There are 18 ossuaries and three lids in the institute. Two wooden models from the 19th century (a contour map and the foundations of the Church of the Holy Sepulchre) are important records of the great Jerusalem expert Conrad Schick. (H. Goren – R. Rubin: PEQ 128, 1996, 118-121). Several stone models of tombs, wine presses, olive mills and private houses were made on Dalman’s initiative in 1907, and are on view at the institute. Dalman’s ethnological collection is housed at the Gustaf Dalman Institute in Greifswald, Germany.

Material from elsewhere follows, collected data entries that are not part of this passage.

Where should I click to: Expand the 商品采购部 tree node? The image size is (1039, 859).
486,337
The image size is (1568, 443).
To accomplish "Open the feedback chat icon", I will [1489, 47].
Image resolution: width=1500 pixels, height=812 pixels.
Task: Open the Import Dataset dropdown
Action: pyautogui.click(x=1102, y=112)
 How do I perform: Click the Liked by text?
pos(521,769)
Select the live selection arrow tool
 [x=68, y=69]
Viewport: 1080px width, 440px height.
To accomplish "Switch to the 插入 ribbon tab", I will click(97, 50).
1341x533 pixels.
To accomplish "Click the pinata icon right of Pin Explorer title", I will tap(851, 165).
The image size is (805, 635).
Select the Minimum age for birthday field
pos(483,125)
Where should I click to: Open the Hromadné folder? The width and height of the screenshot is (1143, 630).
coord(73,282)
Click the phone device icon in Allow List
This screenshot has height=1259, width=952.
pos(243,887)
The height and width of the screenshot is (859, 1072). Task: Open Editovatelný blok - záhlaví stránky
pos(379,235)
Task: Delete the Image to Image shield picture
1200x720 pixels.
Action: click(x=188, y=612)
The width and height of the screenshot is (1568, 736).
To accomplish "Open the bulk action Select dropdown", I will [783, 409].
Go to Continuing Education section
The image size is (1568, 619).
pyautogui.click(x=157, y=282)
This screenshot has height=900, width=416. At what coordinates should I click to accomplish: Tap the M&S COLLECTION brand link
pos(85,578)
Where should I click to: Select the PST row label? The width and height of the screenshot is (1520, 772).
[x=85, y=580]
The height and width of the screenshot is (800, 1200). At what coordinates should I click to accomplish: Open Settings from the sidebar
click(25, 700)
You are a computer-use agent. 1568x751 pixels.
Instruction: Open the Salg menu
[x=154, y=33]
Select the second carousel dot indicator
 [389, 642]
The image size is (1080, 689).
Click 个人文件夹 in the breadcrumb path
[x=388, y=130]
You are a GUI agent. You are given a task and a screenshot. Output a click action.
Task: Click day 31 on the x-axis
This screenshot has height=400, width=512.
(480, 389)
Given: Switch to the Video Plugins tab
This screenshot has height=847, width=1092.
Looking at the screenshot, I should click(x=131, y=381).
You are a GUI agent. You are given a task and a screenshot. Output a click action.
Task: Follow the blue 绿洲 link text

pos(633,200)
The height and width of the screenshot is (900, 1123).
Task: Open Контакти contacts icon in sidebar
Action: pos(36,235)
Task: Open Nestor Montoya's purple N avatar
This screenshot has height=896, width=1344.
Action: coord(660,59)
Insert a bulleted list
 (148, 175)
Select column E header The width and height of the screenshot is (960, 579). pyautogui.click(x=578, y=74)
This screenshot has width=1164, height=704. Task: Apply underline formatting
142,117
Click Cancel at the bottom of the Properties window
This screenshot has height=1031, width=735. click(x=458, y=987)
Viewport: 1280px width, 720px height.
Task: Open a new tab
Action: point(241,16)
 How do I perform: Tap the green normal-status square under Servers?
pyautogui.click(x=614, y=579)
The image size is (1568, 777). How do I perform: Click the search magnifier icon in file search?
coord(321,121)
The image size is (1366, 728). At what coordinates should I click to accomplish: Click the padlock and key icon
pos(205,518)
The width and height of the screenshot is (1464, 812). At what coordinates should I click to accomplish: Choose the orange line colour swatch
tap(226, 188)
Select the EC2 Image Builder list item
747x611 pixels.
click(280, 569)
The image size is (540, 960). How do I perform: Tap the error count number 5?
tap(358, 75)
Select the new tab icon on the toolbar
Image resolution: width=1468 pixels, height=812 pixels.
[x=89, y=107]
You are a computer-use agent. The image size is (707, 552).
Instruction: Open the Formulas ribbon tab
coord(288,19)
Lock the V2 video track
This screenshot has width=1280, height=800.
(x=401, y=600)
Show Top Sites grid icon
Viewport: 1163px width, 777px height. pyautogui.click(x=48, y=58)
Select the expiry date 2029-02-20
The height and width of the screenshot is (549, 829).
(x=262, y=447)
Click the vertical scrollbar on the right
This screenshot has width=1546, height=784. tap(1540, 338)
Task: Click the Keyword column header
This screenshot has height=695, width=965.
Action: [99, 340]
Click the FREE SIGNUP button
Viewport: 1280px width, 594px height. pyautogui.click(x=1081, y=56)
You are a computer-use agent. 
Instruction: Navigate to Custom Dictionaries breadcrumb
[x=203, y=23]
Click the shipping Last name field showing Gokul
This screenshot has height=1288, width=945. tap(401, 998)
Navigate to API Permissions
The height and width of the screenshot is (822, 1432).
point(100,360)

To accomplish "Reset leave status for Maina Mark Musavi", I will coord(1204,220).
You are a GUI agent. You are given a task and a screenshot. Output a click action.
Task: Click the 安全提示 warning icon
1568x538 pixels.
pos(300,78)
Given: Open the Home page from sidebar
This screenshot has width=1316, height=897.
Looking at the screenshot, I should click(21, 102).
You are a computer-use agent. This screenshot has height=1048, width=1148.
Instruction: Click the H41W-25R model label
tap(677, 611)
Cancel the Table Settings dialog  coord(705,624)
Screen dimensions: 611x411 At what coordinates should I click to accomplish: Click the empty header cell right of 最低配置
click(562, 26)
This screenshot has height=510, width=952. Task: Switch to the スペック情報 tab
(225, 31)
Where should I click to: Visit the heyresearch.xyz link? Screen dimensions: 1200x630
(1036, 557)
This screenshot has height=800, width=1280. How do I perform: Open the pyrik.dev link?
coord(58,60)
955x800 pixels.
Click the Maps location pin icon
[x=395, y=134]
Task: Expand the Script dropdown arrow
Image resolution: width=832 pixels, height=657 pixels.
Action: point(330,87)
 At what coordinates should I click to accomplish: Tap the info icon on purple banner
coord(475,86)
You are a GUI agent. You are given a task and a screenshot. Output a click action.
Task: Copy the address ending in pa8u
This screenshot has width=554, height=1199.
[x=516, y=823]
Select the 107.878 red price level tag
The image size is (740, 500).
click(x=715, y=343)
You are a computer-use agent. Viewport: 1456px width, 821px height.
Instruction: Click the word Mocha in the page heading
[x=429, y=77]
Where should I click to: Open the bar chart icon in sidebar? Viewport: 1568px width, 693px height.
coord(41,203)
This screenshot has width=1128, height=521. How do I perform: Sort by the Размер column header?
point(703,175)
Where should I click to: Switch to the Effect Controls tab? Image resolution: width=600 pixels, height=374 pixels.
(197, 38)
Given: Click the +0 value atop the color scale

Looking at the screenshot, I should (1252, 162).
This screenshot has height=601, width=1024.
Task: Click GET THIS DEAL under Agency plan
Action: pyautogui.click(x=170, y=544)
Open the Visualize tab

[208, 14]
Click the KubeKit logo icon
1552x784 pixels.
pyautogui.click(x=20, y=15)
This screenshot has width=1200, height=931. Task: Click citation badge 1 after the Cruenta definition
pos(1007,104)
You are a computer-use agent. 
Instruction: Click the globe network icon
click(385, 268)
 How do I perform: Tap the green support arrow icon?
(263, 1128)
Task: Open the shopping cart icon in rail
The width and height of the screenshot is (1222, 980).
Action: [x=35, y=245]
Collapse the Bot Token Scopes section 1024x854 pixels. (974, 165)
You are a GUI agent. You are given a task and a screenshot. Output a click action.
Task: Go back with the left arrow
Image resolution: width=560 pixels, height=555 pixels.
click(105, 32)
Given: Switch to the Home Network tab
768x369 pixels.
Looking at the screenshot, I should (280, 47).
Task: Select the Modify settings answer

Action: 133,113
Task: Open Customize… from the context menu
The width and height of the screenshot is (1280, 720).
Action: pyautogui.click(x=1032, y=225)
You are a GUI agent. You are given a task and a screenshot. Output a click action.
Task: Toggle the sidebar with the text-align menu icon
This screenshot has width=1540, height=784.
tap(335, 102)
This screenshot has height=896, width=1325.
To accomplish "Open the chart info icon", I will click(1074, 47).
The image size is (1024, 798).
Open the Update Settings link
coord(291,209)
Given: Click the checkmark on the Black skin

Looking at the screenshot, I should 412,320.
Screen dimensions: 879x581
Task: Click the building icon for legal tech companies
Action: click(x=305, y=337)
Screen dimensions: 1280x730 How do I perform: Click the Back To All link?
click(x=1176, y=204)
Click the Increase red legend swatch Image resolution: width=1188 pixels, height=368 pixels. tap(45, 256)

Dalman put together large collections of illustrative material for his wide range of lectures. Beside a collection of pottery and ossuaries, the museum contained herbaries, rock samples, native song-birds, the two models donated by Conrad Schick (City model of Jerusalem; model of the Church of the Holy Sepulchre) and ossuaries.
The ethnological collection of the museum contained tools for the house, farm and work and local musical instruments. Dalman himself commented on his variety as follows: “The contents of our museum show that the assumption that our institutes only concern is antiquities is incorrect. The whole world of Palestine – both living and dead – is the institutes field of work.